There's a fundamental discord in the way various groups treat the internet. Purists, for example, see the internet as an art form that should be kept free, unregulated, and consistently advanced. Entrepreneurs see the internet as a free market where advertising and online sales points can be established quickly at low costs. Visionaries see the internet as a way to change the world. Friends see the internet as a social gathering place, artists see it as a new medium or tool, and students see it as a place to learn and share ideas. Most people instinctively realize that the possibilities for content generation on the web are virtually endless. As with other endeavors, motives behind content generation directly influence the types of content produced.

In Howells' turn of the century novel A Hazard of New Fortunes, a variety of characters with different motives converge along a trend toward American industrialization and city living. The group meets in New York City to create a chic magazine called Every Other Week. They include March, a complacent businessman who goes with the flow; Fulkerson, an enthusiastic advertising spin man; Lindau, a German-born socialist; Dryfoos, an anti-union bankroller; Woodburn, a former Confederate colonel who believes slavery could still work if they improved the system; Beaton, a shallow cover artist; and Leighton, a beautiful and inadvertent feminist. The way each of these personalities approaches content generation for Every Other Week is at once similar to the way different camps approach internet content generation today.

Consider the ad-man: on page 141, the Every Other Week provides a mechanism for Fulkerson to talk candidly about the state of women and the potential redefinition of women's issues in the urban landscape. The conversation occurs in a private board meeting, but the content Every Other Week produces in its wake is reflective of its motives.

"We want to make a magazine that will go for the women's fancy every time," Fulkerson says. Then later, "[w]e've got to recognize that women form three-fourths of the reading public in this country, and go for their tastes and their sensibilities and their sex-piety along the whole line . . . it'll make the fortune of the thing. See? . . . they haven't got the genius of organization. It takes a very masculine man for that."

With a dearth of opinions on women's issues in the group of men at the board meeting, Fulkerson's perspective goes uncontested, as does his motive to generally make a fortune of the magazine. Every Other Week thus begins to target women to create content for their fancies and unintentionally begins to redefine what the fancies of women should be. The magazine becomes as much a part of the development of women's issues as a generator of its content.
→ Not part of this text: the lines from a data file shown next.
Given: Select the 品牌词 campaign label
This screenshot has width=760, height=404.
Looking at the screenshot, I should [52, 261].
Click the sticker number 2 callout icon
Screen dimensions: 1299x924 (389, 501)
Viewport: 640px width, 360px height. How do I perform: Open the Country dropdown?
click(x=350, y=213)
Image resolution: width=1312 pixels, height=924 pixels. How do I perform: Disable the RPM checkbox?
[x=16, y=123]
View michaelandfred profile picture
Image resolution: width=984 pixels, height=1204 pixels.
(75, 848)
Do we see Fulkersons on the internet today? Are there businessmen or women who seek profit at the expense of all else? Are particular groups targeted? For what purposes?
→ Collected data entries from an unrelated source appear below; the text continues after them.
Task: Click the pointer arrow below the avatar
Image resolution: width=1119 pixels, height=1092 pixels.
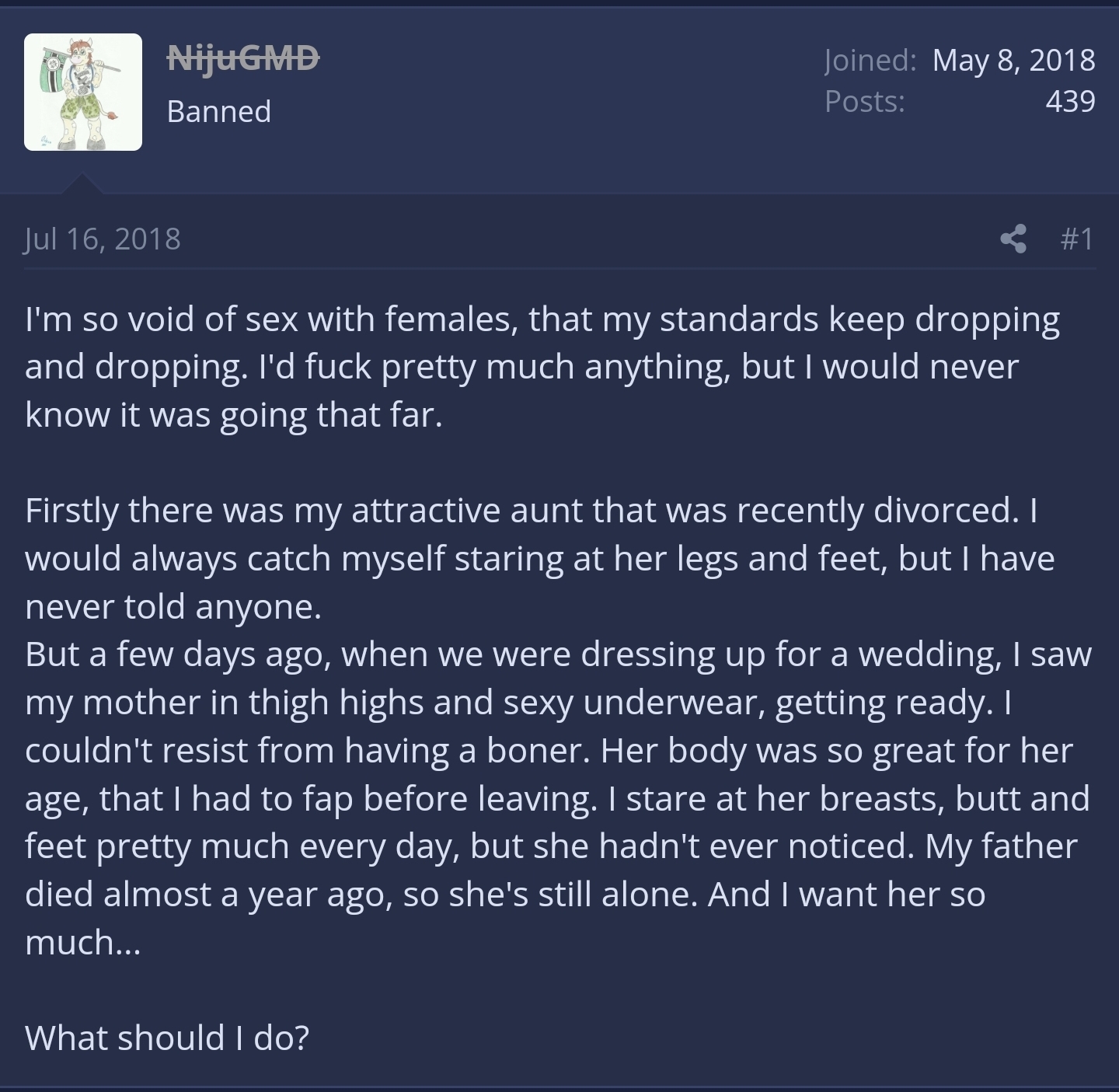Action: coord(81,184)
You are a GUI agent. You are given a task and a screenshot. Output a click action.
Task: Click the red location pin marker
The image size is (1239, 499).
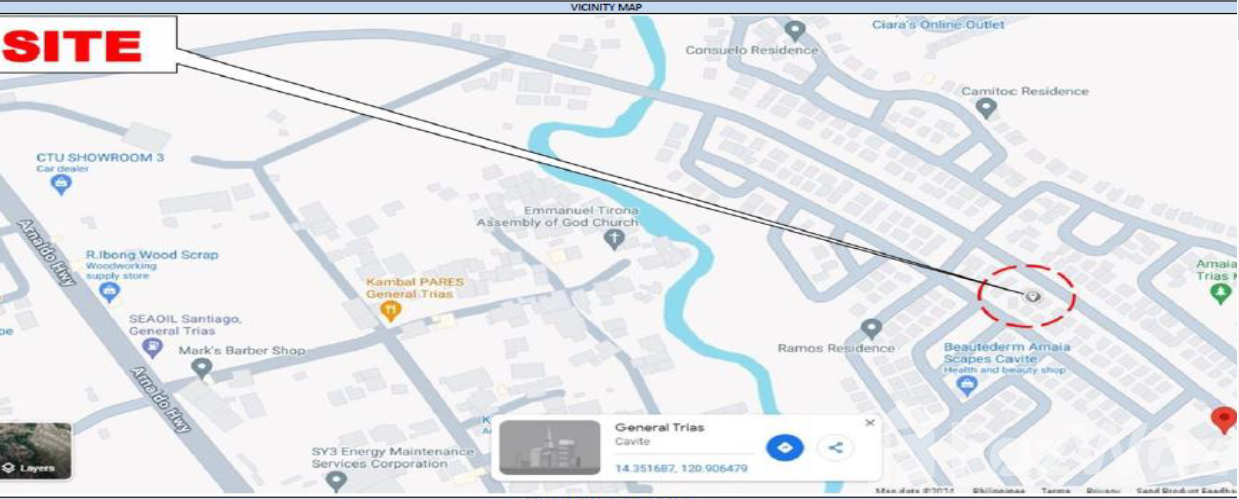coord(1223,420)
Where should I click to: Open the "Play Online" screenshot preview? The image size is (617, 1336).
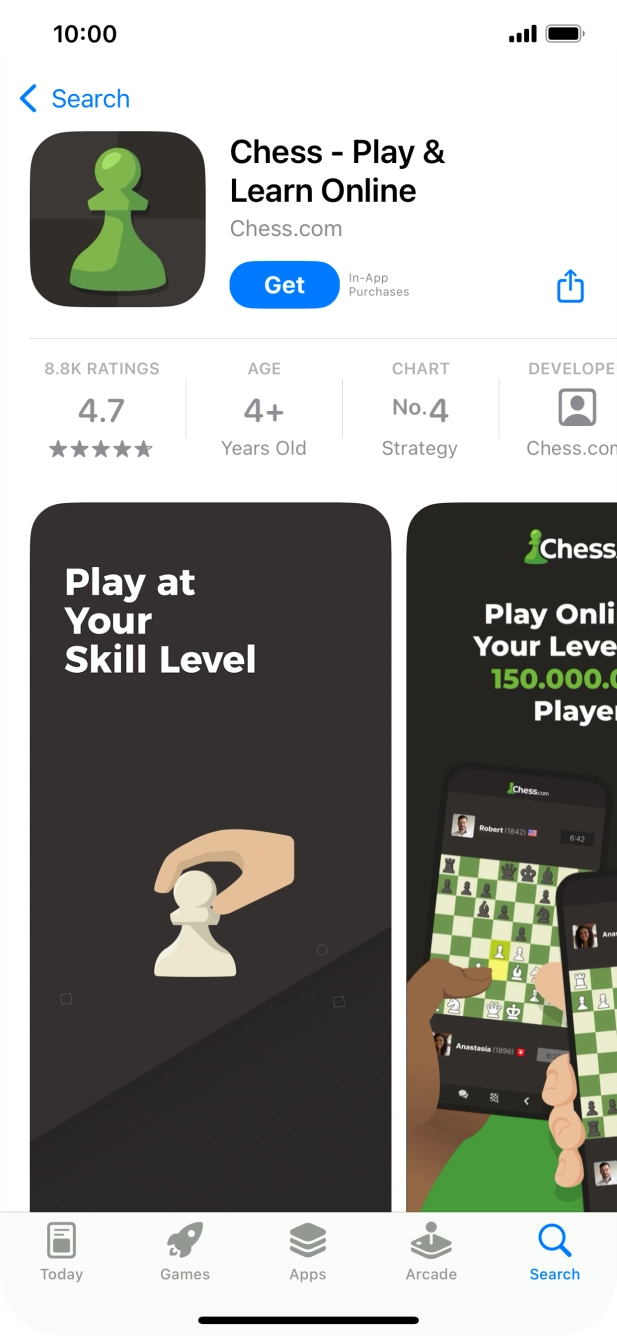512,857
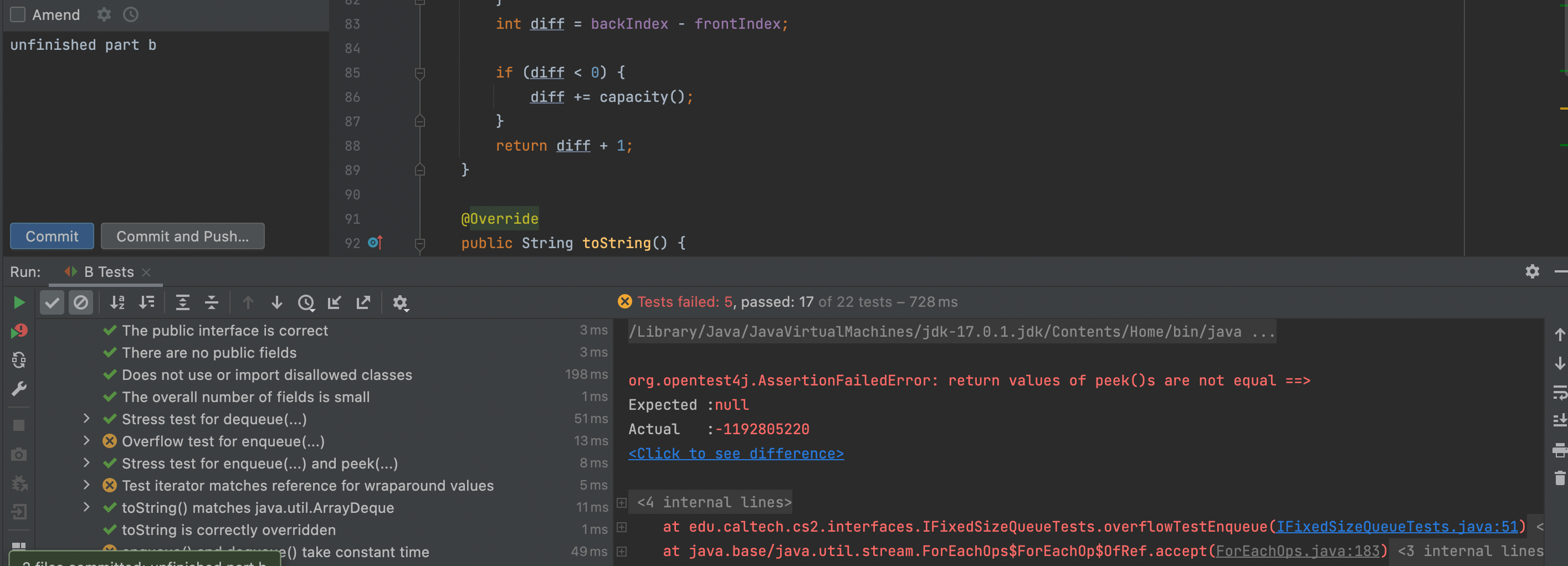Toggle soft-wrap in the console output

tap(1559, 393)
Here we see that motives shade content generation and can even produce unexpected results. A Hazard of New Fortunes parallels the internet in its recognition of production bias. It's a particularly good parallel because the Every Other Week represents a diversity of content generators collaboratively striving to influence a large audience.

Here's an invitation: before you create your next blog post, podcast, audiobook, ebook, or store front, review your motives. Which camp(s) do you fall into? Are you a hobbyist or a professional? An academic or an entertainer? Is your content meant to inspire, provoke, transcend, or amuse? I think these are important questions. More posts on this topic to come.